Exactly the lines below, starting with the one containing "You are a GUI" and going on through the one containing "Given: Click the Windböen", must be reproduced, both ends included, and no pictures with them.

#### DATA TO EXAMINE

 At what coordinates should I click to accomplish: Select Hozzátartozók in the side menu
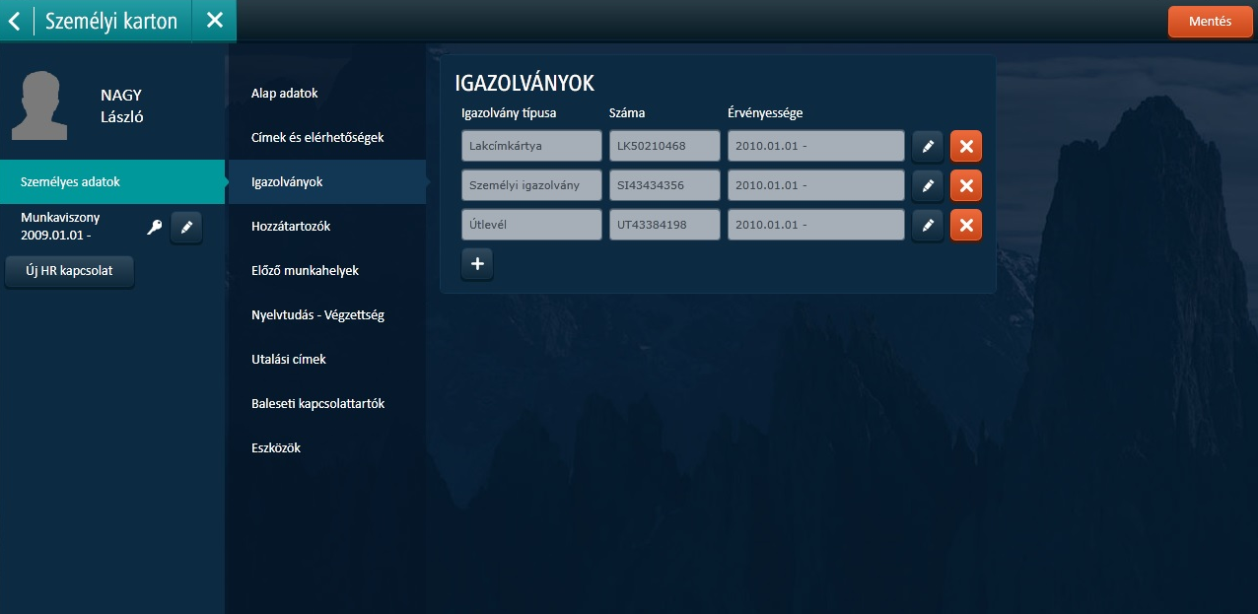pyautogui.click(x=291, y=227)
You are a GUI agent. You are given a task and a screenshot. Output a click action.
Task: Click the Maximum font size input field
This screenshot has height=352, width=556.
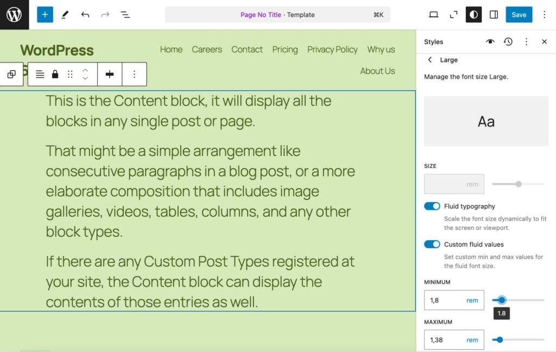(x=444, y=340)
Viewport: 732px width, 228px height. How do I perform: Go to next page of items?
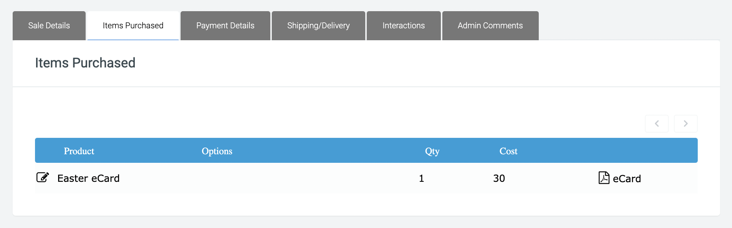(686, 124)
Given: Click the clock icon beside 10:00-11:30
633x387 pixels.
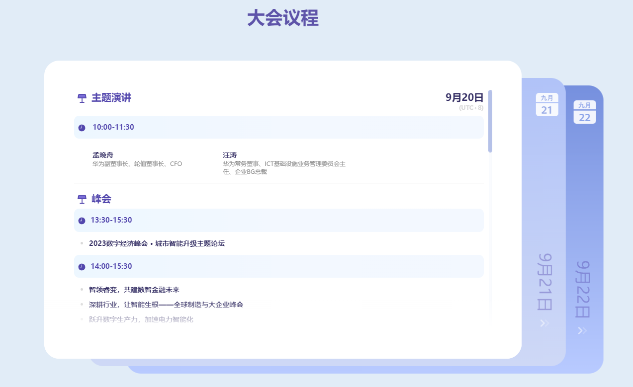Looking at the screenshot, I should click(82, 128).
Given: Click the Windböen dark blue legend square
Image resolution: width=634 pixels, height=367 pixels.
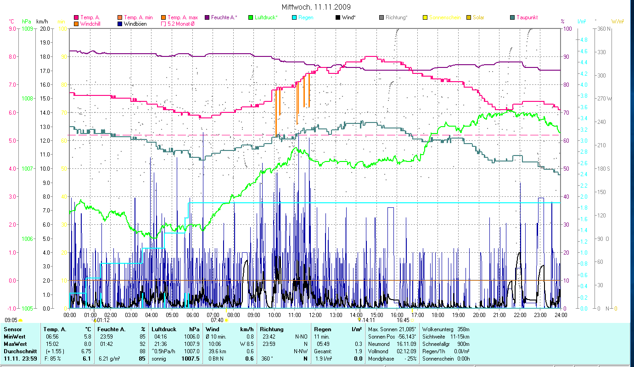Looking at the screenshot, I should [120, 23].
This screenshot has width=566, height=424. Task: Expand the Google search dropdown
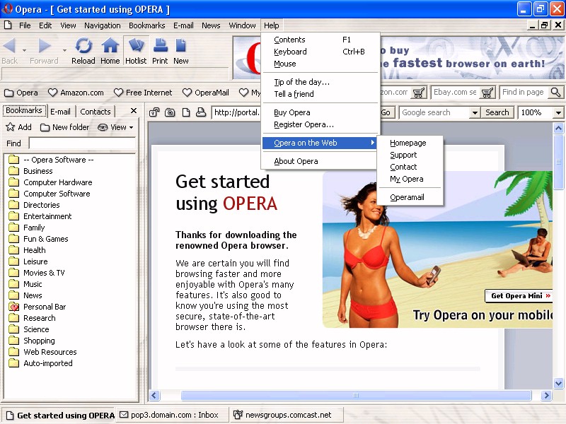click(474, 112)
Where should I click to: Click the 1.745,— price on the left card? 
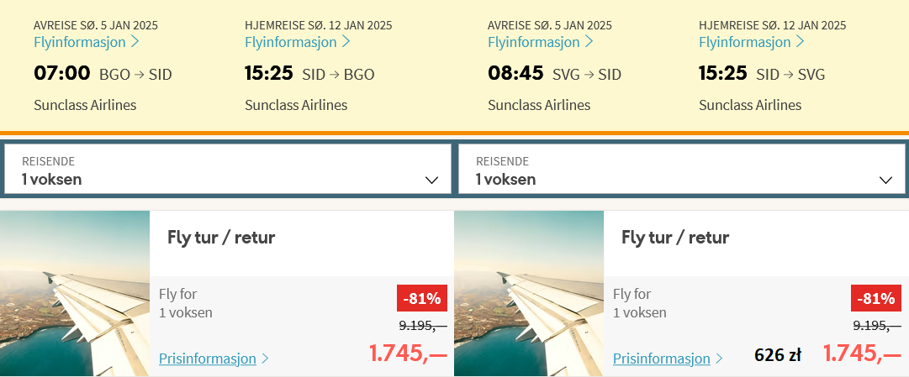pyautogui.click(x=408, y=353)
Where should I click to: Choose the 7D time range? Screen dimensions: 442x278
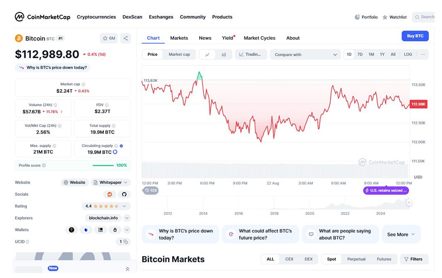(x=360, y=55)
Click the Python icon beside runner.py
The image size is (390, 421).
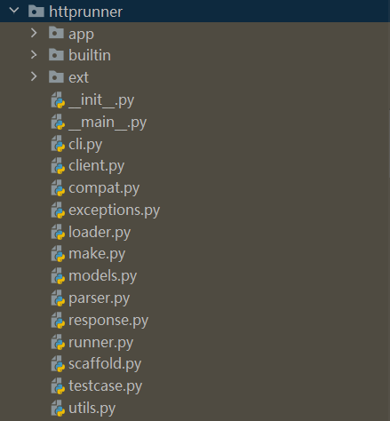(x=58, y=342)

########

* WRITTEN ANSWER:
You are a GUI agent. You are given a task and a screenshot. Output a click action.
Task: Click the Maximum font size input field
This screenshot has height=352, width=556.
(x=444, y=340)
Viewport: 732px width, 228px height. How do I perform: Go to next page of items?
(686, 124)
Given: Click the clock icon beside 10:00-11:30
633x387 pixels.
Looking at the screenshot, I should click(82, 128).
Given: Click the Windböen dark blue legend square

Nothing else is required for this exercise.